═══ LISTED ENTRIES ═══

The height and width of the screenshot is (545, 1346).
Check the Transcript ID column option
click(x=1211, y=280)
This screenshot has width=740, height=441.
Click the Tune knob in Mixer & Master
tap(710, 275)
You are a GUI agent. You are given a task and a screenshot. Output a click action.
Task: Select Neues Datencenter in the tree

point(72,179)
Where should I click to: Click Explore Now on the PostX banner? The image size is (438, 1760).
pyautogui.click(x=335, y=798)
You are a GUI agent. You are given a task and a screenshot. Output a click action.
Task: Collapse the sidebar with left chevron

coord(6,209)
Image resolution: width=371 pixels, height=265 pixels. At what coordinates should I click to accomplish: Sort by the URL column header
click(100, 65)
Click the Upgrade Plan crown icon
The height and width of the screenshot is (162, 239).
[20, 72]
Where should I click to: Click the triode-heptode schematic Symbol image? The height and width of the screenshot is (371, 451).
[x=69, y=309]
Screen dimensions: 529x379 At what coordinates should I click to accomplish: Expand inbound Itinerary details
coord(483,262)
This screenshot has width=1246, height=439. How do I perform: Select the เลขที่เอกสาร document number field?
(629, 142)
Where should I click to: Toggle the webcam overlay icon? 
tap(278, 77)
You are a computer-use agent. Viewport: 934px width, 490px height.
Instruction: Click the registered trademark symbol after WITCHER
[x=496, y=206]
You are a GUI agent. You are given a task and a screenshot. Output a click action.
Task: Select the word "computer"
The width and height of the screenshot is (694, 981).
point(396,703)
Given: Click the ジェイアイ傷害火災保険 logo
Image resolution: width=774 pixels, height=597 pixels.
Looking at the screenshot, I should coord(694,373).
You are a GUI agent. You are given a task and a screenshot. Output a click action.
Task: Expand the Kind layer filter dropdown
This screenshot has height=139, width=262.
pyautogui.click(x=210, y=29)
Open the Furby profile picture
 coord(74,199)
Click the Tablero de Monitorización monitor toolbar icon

═══

== WORK TASK ==
Set down exactly the lines beginning at the one that holds "Task: Expand the Kind layer filter dropdown" and ending with the last line of the data.

== RESULT OF THE TASK ==
Task: Expand the Kind layer filter dropdown
This screenshot has height=139, width=262.
pyautogui.click(x=210, y=29)
Open the Furby profile picture
 coord(74,199)
Click the Tablero de Monitorización monitor toolbar icon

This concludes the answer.